* **LISTED RECORDS**
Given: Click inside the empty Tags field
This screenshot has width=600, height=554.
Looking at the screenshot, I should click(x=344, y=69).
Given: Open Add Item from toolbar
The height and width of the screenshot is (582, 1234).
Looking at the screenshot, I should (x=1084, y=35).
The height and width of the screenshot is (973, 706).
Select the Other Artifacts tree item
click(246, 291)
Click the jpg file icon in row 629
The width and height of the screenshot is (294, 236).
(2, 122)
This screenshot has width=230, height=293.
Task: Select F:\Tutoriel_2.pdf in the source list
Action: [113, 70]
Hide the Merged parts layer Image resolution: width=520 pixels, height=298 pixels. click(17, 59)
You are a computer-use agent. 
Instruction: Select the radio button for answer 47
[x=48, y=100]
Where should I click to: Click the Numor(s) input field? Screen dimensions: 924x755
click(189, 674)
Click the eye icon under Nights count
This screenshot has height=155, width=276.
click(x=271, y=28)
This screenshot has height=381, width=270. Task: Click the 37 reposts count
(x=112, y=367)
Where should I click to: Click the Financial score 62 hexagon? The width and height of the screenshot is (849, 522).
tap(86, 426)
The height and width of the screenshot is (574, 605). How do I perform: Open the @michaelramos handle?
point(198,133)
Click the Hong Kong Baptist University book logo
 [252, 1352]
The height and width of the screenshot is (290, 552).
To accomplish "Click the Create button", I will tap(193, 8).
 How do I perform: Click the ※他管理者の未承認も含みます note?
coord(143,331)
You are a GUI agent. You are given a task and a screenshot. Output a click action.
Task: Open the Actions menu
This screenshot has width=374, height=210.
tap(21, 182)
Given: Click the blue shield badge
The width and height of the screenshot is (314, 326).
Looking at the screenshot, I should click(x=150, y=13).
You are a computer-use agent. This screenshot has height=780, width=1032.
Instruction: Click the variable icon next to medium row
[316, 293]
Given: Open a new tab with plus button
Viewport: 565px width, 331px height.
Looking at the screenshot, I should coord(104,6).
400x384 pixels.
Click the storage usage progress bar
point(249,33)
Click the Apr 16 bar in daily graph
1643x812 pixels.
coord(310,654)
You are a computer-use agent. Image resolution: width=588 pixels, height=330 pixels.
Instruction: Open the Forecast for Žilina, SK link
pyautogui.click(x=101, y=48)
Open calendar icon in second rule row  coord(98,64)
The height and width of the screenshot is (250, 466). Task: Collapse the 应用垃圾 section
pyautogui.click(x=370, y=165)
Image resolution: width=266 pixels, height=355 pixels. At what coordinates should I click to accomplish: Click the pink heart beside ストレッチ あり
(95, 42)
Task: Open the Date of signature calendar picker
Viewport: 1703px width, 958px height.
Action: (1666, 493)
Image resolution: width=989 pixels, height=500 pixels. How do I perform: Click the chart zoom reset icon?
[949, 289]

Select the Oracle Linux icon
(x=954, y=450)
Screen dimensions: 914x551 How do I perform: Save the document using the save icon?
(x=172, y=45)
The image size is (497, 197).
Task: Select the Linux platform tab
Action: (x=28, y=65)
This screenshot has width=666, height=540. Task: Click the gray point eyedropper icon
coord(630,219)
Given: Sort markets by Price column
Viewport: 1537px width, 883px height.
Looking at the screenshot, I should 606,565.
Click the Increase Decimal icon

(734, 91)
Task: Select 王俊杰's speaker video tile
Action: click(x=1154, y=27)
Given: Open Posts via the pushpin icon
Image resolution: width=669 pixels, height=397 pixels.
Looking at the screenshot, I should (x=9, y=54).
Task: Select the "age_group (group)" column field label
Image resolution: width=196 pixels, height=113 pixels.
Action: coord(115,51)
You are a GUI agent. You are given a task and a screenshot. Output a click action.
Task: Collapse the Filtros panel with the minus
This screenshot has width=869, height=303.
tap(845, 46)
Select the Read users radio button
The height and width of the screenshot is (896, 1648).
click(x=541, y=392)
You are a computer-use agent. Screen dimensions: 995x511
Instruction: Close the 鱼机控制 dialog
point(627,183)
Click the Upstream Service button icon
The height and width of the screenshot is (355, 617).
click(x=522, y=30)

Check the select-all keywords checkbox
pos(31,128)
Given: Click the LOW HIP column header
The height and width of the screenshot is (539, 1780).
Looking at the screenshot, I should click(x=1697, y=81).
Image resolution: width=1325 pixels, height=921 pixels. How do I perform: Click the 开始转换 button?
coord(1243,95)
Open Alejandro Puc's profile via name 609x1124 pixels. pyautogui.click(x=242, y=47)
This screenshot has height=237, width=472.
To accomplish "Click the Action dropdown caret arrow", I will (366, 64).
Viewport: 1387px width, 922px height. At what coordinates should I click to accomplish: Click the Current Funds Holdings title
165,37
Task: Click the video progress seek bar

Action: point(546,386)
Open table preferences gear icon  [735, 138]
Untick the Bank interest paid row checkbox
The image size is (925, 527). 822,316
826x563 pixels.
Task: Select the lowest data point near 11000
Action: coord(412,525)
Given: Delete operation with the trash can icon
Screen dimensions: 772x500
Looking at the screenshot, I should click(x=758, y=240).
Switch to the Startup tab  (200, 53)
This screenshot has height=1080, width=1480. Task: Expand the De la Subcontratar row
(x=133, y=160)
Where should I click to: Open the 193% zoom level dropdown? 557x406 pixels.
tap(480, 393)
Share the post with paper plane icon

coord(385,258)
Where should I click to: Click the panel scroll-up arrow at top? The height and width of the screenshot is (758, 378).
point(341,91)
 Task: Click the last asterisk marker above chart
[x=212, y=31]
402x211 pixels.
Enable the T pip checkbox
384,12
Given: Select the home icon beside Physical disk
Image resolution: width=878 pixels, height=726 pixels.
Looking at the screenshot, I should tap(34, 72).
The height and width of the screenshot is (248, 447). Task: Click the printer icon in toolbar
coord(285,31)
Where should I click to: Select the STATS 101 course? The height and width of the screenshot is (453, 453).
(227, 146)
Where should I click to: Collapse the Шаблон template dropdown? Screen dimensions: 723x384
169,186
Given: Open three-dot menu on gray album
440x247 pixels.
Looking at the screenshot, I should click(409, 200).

* **REQUIREMENT**
Out of the entries above, write out only the lines between the line holding "400x384 pixels." and the line holding "Given: Sort markets by Price column", inclusive, each exactly as given.

* **PROBLEM SOLUTION**
400x384 pixels.
Click the storage usage progress bar
point(249,33)
Click the Apr 16 bar in daily graph
1643x812 pixels.
coord(310,654)
You are a computer-use agent. Image resolution: width=588 pixels, height=330 pixels.
Instruction: Open the Forecast for Žilina, SK link
pyautogui.click(x=101, y=48)
Open calendar icon in second rule row  coord(98,64)
The height and width of the screenshot is (250, 466). Task: Collapse the 应用垃圾 section
pyautogui.click(x=370, y=165)
Image resolution: width=266 pixels, height=355 pixels. At what coordinates should I click to accomplish: Click the pink heart beside ストレッチ あり
(95, 42)
Task: Open the Date of signature calendar picker
Viewport: 1703px width, 958px height.
Action: (1666, 493)
Image resolution: width=989 pixels, height=500 pixels. How do I perform: Click the chart zoom reset icon?
[949, 289]

Select the Oracle Linux icon
(x=954, y=450)
Screen dimensions: 914x551 How do I perform: Save the document using the save icon?
(x=172, y=45)
The image size is (497, 197).
Task: Select the Linux platform tab
Action: (x=28, y=65)
This screenshot has width=666, height=540. Task: Click the gray point eyedropper icon
coord(630,219)
Given: Sort markets by Price column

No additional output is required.